Search code examples
tensorflowbazel

Building TensorFlow from source on Ubuntu 14.04 LTS: gcc: internal compiler error: Killed (program cc1plus)


I have successfully built TensorFlow from source under Debian but at present cannot get it to build starting with a new virtual machine using Ubuntu 14.04 LTS. IIRC for Debian I tried g++/gcc 5.2 but had to downgrade to g++/gcc 4.9 and it worked. Following the instructions Installing from sources if I install g++ the version is 4.8 and it failed .

gcc: internal compiler error: Killed (program cc1plus)

I have not tired 4.9 yet.

I checked the info on the last Jenkins build but could not find anything listed for the tools and their versions.

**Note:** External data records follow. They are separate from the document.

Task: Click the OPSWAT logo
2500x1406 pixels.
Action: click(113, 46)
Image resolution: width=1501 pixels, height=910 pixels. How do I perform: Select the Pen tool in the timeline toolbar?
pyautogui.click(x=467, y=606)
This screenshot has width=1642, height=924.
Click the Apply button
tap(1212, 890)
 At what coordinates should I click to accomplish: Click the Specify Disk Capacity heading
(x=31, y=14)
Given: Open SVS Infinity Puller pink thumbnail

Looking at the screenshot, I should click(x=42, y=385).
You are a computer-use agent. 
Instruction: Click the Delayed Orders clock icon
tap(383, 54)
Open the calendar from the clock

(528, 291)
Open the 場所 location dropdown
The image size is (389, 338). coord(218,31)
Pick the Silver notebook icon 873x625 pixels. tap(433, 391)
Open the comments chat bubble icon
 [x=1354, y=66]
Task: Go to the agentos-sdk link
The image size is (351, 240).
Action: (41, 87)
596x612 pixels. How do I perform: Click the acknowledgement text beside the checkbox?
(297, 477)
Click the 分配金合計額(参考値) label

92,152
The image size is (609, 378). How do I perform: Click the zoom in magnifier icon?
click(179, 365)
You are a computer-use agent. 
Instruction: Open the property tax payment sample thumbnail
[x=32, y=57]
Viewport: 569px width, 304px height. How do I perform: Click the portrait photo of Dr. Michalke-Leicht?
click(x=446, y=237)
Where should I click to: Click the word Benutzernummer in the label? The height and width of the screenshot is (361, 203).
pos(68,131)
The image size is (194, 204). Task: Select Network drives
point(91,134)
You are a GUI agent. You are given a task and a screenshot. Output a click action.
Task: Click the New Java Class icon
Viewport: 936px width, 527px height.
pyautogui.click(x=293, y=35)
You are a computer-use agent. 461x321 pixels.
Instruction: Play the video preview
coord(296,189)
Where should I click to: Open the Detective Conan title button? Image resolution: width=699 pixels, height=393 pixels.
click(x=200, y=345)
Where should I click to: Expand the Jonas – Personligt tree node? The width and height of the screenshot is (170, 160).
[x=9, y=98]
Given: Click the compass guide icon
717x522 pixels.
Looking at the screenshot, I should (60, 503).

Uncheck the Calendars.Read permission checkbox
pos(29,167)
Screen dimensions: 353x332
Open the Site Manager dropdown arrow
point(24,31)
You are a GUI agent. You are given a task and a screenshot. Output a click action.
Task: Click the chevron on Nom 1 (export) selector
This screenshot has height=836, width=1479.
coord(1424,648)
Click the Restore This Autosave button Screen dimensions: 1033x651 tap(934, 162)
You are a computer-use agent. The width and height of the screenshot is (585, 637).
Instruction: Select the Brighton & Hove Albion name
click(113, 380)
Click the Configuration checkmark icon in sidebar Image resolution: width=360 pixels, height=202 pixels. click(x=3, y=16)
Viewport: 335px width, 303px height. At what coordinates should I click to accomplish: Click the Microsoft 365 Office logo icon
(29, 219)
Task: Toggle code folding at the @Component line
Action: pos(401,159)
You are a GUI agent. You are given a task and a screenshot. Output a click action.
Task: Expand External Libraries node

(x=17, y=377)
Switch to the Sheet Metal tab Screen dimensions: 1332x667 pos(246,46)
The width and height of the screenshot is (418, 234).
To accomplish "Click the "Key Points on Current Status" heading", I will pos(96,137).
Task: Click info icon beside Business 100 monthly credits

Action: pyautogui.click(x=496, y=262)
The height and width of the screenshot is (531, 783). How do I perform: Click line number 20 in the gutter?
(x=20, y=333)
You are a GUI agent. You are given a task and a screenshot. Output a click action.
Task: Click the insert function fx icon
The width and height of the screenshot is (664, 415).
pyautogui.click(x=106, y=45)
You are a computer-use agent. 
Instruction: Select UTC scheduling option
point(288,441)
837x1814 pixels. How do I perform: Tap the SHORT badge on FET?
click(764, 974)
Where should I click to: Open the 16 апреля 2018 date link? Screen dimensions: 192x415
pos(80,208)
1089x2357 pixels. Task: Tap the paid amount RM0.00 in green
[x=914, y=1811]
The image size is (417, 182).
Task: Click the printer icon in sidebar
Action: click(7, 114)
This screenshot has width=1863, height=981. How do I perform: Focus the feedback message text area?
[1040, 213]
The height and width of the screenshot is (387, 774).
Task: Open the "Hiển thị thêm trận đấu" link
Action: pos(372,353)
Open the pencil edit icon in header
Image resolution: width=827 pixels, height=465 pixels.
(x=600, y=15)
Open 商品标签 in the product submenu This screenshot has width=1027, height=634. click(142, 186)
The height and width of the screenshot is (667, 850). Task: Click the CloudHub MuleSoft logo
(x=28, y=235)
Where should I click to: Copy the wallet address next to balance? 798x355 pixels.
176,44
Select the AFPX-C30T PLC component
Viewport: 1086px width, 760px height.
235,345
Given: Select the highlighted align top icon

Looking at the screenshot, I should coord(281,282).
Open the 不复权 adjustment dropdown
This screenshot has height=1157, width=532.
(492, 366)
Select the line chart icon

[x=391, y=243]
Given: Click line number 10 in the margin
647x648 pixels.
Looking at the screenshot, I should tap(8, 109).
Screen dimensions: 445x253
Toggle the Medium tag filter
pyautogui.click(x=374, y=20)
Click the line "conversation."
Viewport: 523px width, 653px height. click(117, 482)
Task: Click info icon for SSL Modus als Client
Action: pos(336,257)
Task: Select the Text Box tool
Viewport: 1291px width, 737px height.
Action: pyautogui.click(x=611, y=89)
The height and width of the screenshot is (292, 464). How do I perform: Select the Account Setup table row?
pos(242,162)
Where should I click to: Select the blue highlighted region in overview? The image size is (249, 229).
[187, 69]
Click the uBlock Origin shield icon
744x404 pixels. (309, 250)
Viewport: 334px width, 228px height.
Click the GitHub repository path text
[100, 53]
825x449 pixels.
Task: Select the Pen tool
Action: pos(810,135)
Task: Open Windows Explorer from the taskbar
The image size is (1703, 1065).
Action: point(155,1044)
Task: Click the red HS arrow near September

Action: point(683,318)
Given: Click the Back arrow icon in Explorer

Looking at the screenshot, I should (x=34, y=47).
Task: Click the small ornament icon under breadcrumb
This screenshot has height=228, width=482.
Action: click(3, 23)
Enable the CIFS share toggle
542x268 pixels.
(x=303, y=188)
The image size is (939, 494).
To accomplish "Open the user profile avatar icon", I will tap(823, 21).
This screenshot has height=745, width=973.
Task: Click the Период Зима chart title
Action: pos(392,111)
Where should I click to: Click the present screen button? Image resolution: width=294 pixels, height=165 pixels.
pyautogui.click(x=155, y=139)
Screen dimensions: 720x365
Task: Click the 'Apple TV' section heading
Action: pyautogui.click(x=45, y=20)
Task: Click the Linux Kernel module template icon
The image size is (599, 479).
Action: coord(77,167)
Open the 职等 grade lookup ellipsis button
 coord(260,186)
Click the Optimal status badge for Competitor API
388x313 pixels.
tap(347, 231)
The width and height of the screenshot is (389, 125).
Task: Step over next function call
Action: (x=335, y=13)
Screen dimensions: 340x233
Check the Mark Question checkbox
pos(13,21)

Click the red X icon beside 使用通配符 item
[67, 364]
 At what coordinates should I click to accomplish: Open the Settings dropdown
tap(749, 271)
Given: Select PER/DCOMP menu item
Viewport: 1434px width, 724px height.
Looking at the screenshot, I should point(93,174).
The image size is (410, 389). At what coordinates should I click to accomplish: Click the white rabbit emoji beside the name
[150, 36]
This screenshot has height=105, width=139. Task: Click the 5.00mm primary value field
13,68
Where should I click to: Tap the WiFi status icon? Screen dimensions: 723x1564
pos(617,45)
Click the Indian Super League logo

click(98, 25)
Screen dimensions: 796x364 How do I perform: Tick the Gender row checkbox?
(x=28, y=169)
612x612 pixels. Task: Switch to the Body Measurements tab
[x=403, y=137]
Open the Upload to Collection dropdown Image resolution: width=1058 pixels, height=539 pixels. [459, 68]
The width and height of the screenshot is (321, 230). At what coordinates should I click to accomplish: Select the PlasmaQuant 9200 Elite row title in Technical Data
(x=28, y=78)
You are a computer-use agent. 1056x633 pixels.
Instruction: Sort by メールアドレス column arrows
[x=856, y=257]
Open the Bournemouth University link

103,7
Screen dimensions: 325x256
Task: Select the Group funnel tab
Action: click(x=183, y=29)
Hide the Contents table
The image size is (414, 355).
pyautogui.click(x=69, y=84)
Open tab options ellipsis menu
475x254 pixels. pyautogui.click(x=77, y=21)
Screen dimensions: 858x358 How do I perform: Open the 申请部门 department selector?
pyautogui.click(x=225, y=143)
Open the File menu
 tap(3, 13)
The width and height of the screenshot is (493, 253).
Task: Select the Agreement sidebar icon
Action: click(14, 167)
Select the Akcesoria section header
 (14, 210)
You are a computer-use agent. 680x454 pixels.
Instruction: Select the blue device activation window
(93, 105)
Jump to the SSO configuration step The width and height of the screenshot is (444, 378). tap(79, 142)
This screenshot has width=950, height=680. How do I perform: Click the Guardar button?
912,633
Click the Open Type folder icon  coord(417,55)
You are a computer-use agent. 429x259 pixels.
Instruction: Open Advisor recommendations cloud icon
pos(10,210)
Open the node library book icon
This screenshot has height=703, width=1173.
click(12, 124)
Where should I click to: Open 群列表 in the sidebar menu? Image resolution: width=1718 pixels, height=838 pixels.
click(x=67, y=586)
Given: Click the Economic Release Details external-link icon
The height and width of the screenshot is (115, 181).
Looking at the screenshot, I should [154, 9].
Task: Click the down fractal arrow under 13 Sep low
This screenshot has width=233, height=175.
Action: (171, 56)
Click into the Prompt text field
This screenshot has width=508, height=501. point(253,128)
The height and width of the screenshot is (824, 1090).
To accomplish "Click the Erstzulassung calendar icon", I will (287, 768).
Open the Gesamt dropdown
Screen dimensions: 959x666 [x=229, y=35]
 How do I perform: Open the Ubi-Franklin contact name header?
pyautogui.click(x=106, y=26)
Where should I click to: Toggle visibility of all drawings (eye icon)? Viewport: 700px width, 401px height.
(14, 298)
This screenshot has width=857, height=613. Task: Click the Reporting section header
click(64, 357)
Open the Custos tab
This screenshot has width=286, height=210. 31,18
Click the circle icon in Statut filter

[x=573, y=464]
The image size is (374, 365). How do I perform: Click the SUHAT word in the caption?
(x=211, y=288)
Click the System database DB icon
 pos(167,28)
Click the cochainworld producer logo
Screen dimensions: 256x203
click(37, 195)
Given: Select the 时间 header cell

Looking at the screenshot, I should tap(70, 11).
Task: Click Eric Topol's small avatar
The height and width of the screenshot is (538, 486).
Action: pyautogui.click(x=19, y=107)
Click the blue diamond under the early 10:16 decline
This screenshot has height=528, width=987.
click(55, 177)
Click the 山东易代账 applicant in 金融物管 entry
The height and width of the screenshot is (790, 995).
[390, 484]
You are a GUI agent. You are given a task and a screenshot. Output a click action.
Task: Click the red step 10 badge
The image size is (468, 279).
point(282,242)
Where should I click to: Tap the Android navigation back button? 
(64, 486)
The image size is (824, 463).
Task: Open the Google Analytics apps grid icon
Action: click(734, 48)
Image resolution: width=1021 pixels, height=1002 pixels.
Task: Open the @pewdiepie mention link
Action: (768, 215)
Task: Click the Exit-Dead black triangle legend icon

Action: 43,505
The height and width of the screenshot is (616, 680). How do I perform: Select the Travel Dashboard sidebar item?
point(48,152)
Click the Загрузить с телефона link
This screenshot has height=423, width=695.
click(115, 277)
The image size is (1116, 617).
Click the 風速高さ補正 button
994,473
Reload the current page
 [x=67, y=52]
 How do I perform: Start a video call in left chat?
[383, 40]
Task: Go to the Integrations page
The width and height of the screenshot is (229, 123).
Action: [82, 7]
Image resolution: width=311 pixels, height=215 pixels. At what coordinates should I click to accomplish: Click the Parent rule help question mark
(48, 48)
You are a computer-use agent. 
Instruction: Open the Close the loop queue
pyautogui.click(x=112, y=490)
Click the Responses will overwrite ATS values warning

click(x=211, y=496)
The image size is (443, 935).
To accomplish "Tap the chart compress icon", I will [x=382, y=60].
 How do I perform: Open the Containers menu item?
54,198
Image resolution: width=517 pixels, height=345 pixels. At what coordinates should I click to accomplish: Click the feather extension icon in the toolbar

Even opened issue: Build tools and versions listed in Jenkins build log

What version(s) of g++/gcc is know to work?
What version of g++/gcc do the build machines use?

EDIT

Found this: TensorFlow.org Continuous Integration


Solution

  • The problem is not with the g++/gcc version but the number of CPU cores Bazel uses to build TensorFlow.

    In running multiple builds on a VMware Workstation 7.1 with a fresh install of Ubuntu 14.04 LTS with one CPU core, 2G ram, 2G swap partition and 2G swap file the builds run the fastest. This may not be the best setup, but is the best one I have found so far that consistently works. If I allow 4 cores via VMware and build with Bazel it fails. If I limit the resources with the Bazel option --local_resources using

    --local_resources 2048,2.0,1.0
    

    builds successfully

    INFO: Elapsed time: 11683.908s, Critical Path: 11459.26s
    

    using

    --local_resources 4096,2.0,1.0
    

    builds successfully

    INFO: Elapsed time: 39765.257s, Critical Path: 39578.52s
    

    using

    --local_resources 4096,1.0,1.0
    

    builds successfully

    INFO: Elapsed time: 6562.744s, Critical Path: 6443.80s
    

    using

    --local_resources 6144,1.0,1.0
    

    builds successfully

    INFO: Elapsed time: 2810.509s, Critical Path: 2654.90s
    

    In summary more memory and less CPU cores works best for my environment.

    TLDR;

    While keeping an eye during the build process I noticed that certain source files would take a long time to compile and appeared to tie down the flow rate while building. It is as if they are in competition for a resource with other source files and that Bazel does not know about this critical resource so it allows the competing files to compile at the same time. Thus the more files competing with the unknown resource the slower the build.